Com várias datas espalhadas ao longo de julho, o festival arranca esta terça-feira, 9 de julho, tendo como cabeça de cartaz os Air, dupla francesa de música eletrónica em tour de celebração pelos 25 anos do álbum “Moon Safari”, editado há 25 anos. Seguem-se artistas e bandas como Chaka Khan (a assinalar 50 anos de carreira), Morcheeba, Dino D’Santiago, Maro, Diana Krall, Marina Sena, Luedji Luna, Fat Freddy’s Drop e Jamie Cullum. Um cartaz, portanto, eclético — uma das marcas do Cooljazz desde a sua génese.

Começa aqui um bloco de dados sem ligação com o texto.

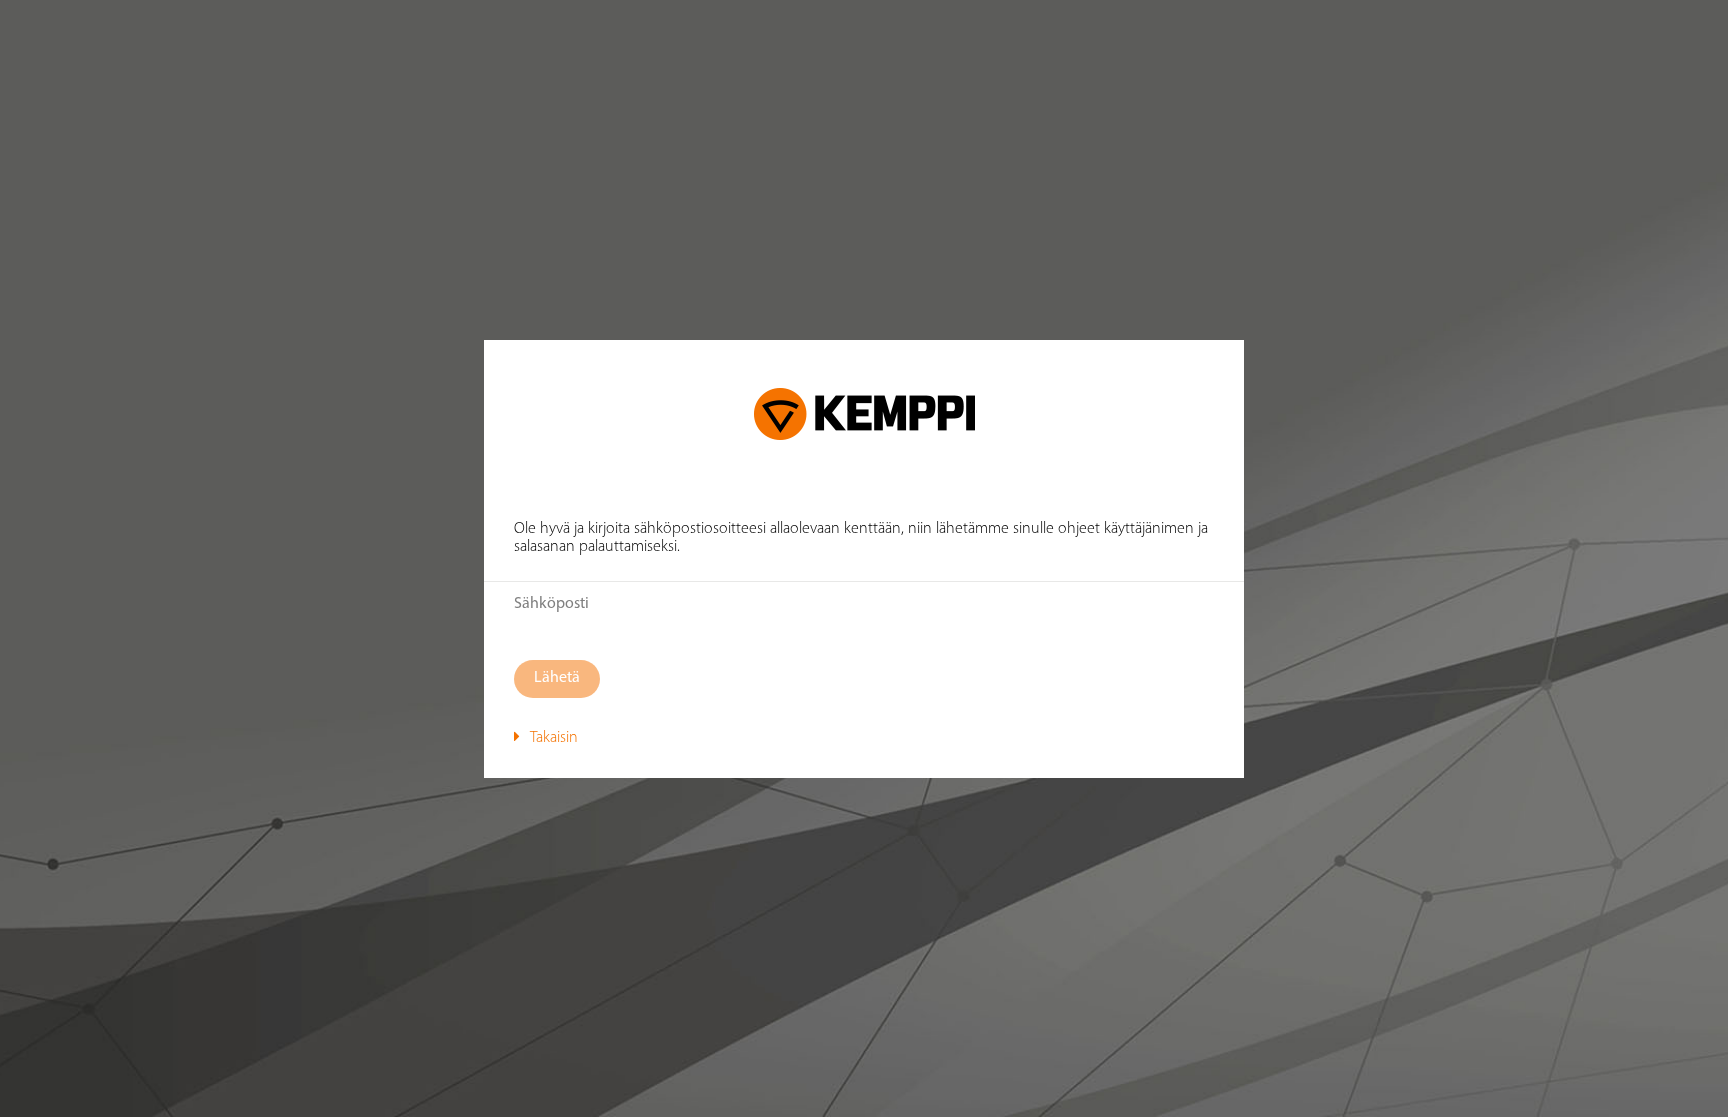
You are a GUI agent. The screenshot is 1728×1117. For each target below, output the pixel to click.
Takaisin (554, 738)
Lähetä (557, 678)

O clima é de festa, mas quando o SAPO24 chega ao recinto em Cascais — dividido entre o Parque Marechal Carmona, o Hipódromo Manuel Possolo e a Casa das Histórias Paula Rego — é sobretudo azáfama o que se sente junto da equipa de produção, a trabalhar sob um inclemente sol de julho.

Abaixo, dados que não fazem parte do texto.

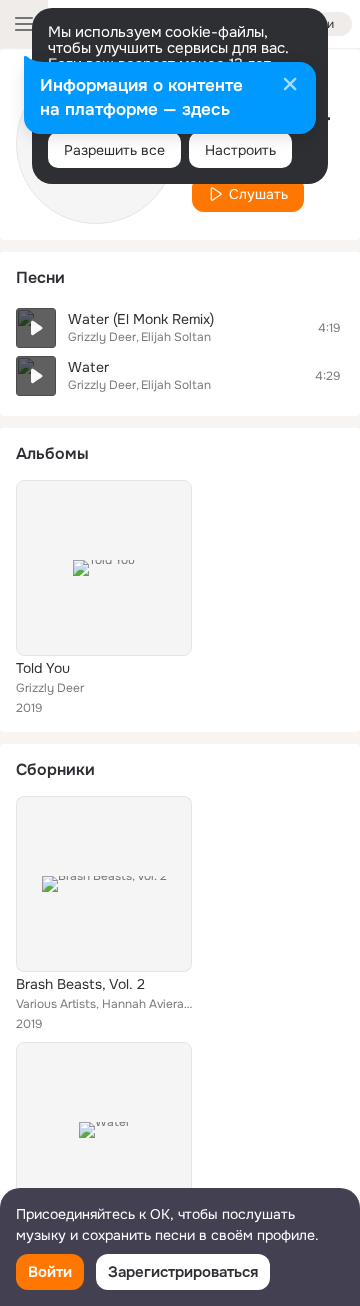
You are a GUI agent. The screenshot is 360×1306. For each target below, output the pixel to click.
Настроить (240, 150)
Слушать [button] (258, 194)
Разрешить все (114, 150)
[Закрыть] (290, 86)
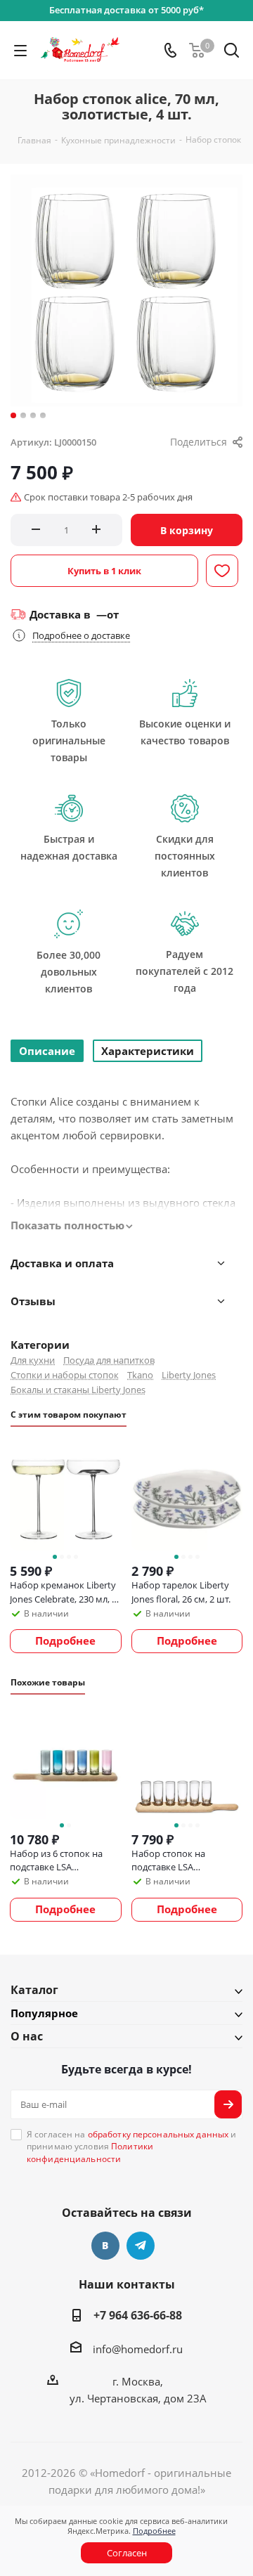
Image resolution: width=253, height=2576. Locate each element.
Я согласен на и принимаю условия (131, 2146)
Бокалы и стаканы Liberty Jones (78, 1389)
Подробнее (154, 2530)
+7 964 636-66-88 (137, 2315)
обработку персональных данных (158, 2134)
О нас (27, 2036)
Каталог (34, 1990)
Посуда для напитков (109, 1360)
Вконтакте (105, 2246)
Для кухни (33, 1360)
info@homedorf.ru (138, 2349)
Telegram (140, 2246)
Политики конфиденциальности (90, 2152)
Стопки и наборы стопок (65, 1374)
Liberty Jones (189, 1374)
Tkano (140, 1374)
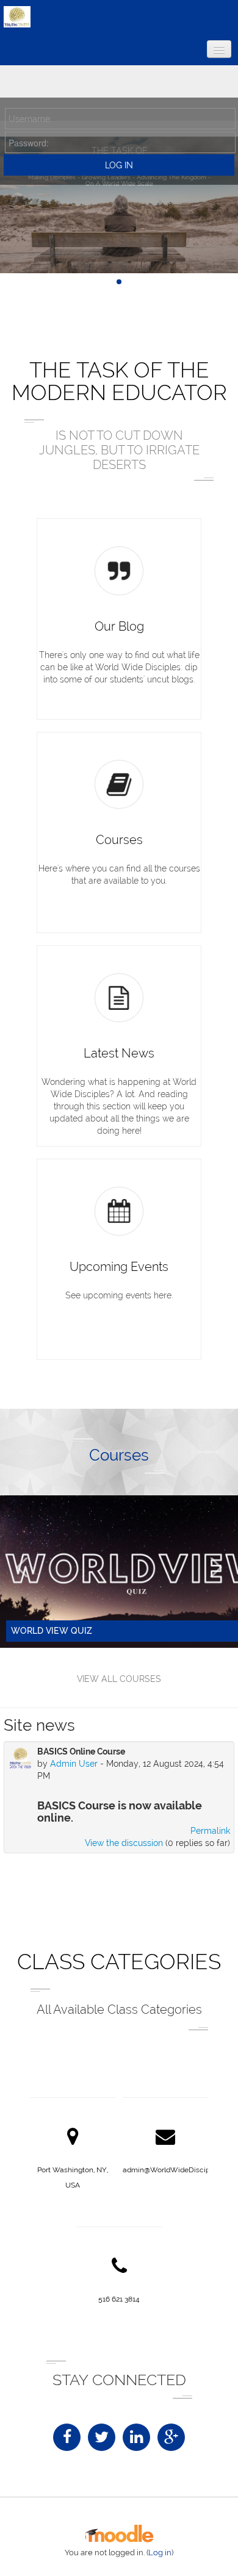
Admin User (74, 1764)
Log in (159, 2552)
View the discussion (124, 1843)
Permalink (210, 1831)
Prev (22, 1567)
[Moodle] (119, 2540)
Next (216, 1567)
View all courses (119, 1679)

Apesar de ter o tempo contado até à data inaugural desta edição comemorativa do Cooljazz — que este ano passa a ter seguradora AGEAS como naming sponsor — Karla Campos, que o organiza há 20 anos, reserva parte para conversar sobre as origens do festival, as causas do seu sucesso e para onde pretende levá-lo.

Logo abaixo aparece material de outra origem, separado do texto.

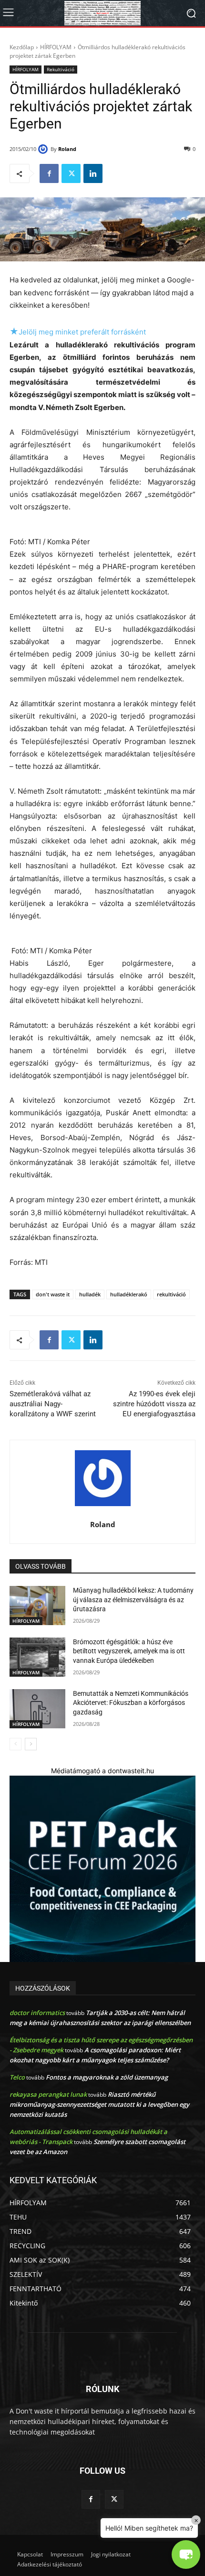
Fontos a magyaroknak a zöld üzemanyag (107, 2077)
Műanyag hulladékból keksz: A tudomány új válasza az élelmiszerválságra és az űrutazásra (133, 1599)
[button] (186, 2554)
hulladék (90, 1294)
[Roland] (44, 149)
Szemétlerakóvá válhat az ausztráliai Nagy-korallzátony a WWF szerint (53, 1404)
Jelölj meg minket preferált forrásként (78, 331)
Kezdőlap (22, 47)
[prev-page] (15, 1744)
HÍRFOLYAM (56, 47)
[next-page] (31, 1744)
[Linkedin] (92, 173)
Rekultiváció (60, 69)
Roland (67, 148)
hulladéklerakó (128, 1294)
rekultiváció (171, 1294)
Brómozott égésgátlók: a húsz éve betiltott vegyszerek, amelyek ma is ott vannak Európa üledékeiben (129, 1651)
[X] (71, 173)
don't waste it (53, 1294)
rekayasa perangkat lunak (48, 2094)
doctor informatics (37, 2012)
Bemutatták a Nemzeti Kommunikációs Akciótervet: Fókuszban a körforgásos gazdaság (130, 1703)
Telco (17, 2077)
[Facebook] (49, 173)
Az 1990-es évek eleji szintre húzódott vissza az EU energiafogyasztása (154, 1404)
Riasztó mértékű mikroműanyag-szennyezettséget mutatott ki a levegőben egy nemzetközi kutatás (99, 2104)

Tudo começou quando trabalhava no (na altura) Pavilhão Atlântico e começou a pensar que havia uma lacuna em Portugal para um festival que reunisse as sensibilidades do jazz, da soul e de outros géneros análogos. “Apercebi-me claramente que apesar da quantidade de festivais que já tínhamos, fazia falta aqui este festival com este formato e com este estilo de música”, afirma.
“Sempre viajei muito, em Portugal e fora, para assistir a música ao vivo — porque sou fã e sou bastante eclética no meu gosto. Dos vários festivais a que fui e que me inspiraram bastante foram o Festival de Jazz de Montreux [na Suíça] e o Festival de San Sebastián em Espanha, o Jazzaldia”, revela. A principal inspiração propiciada por estes festivais — ao qual se junta o North Sea, em Roterdão [Países Baixos] — está no facto, de apesar de terem “jazz” no nome, “ tinham esta postura de oferecer uma fusão de sonoridades há 20 anos, antes sequer do Cooljazz existir”.
Cascais é uma localidade fecunda em tradição musical — não só porque deu a nascer os festivais de jazz organizados por Luís Villas-Boas, mas também porque foi o destino de muitas romarias nos anos 70 e 80 para assistir a concertos de rock, punk e metal no Dramático. Seria o pouso certo para um novo festival, tendo Karla Campos direcionado a sua empresa de produção de eventos, a Live Experiences, para criá-lo.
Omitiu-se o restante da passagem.